For this exercise, reproduce the entries below exactly, but only from the line containing "The height and width of the screenshot is (450, 600)." through the line containing "You are a computer-use agent. The", both included.

Extracted data START

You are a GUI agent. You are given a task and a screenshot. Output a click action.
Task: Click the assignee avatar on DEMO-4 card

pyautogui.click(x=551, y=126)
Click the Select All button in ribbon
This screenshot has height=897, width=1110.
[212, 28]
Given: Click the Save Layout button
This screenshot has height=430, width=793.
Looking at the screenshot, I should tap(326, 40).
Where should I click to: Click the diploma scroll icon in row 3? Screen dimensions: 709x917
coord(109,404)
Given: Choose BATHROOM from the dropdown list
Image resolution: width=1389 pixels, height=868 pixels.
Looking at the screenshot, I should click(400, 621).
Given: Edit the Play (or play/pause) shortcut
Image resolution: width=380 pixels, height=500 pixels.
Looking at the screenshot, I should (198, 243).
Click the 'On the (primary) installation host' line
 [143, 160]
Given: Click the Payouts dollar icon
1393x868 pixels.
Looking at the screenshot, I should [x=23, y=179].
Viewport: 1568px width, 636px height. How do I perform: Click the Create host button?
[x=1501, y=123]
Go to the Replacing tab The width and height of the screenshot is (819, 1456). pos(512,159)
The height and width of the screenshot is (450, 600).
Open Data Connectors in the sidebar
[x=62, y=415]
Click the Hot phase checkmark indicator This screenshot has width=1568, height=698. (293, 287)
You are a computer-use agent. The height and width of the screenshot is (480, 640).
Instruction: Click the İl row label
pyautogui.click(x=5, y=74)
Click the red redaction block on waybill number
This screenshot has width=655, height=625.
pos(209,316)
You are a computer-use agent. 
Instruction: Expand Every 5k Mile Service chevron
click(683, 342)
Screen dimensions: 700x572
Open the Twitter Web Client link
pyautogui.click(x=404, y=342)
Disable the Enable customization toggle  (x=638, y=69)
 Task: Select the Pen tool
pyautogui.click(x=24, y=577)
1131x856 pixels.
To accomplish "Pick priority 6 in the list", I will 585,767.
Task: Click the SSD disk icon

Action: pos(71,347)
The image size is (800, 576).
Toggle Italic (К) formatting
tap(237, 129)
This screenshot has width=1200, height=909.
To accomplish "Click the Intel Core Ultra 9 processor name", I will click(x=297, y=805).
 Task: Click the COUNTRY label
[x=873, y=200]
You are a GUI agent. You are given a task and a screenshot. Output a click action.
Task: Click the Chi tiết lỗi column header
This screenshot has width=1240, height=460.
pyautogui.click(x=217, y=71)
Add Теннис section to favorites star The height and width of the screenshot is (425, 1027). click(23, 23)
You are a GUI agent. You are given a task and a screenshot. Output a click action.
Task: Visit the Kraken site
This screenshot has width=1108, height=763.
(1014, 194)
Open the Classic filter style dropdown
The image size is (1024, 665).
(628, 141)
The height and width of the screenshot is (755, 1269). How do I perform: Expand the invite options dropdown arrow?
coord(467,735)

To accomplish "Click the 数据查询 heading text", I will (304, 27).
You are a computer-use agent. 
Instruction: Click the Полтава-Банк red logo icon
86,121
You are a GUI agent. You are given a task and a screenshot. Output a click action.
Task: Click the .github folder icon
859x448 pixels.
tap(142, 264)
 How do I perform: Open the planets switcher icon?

Extracted data END

» **Written answer**:
The height and width of the screenshot is (450, 600).
Open Data Connectors in the sidebar
[x=62, y=415]
Click the Hot phase checkmark indicator This screenshot has width=1568, height=698. (293, 287)
You are a computer-use agent. The height and width of the screenshot is (480, 640).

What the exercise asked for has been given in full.